Health IT services market is holding pattern, research finds
The Health IT services market is experiencing a small lull as healthcare organisations reset before launching the next phase of IT investments, according Technology Business Research.
According to TBR’s Healthcare IT Services Benchmark, average year-to-year revenue growth was 3.7% in 4Q15, down from 5.8% in 3Q15.
The company says the strategic acquisitions by Cerner and Cognizant have passed their one-year purchase anniversaries and the inorganic impact has begun to diminish.
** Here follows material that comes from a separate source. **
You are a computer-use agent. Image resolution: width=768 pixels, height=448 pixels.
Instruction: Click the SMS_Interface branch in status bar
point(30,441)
Additionally, with the Oct. 1, 2015, deadline having passed, the majority of activity around ICD-10 has slowed, it says.
The study reveals electronic health record (EHR) initial adoption is also slowing, at least in the U.S., where over 90% of health systems have implanted an EHR platform, However, despite the slowdown, healthcare IT services (HITS) growth remains substantially higher than that of the global IT services market (-4.1% in 4Q15 on a trailing 12-month basis) according to the research.
“We expect the lull in global HITS growth to be temporary as the market moves into 2016,” says senior analyst John Caucis, TBR’s public sector and healthcare lead.
“While the global IT services market contracted in 2015, growth in the global HITS market endured, providing IT services vendors with ample headroom for expansion and underscoring healthcare as an increasingly strategic growth market,” he explains.
Caucis says consolidation activity remains robust in the health payer sector, where many larger insurers have suspended new IT projects while mergers and acquisitions play out, but IT systems in the uniting organisations will eventually require integration.
The research found HITS vendors reported a similar phenomenon among large provider groups, which also continue to join forces and acquire smaller health systems.
TBR says an acceleration in EHR replacement is also expected in 2016, partly driven by the aforementioned consolidation of provider organisations.
“The groundswell in EHR replacements will create downstream opportunities for HITS vendors to reignite growth through the cross-sale of tools enabling provider clients to better integrate clinical, ambulatory, financial and operations systems,” Caucis explains.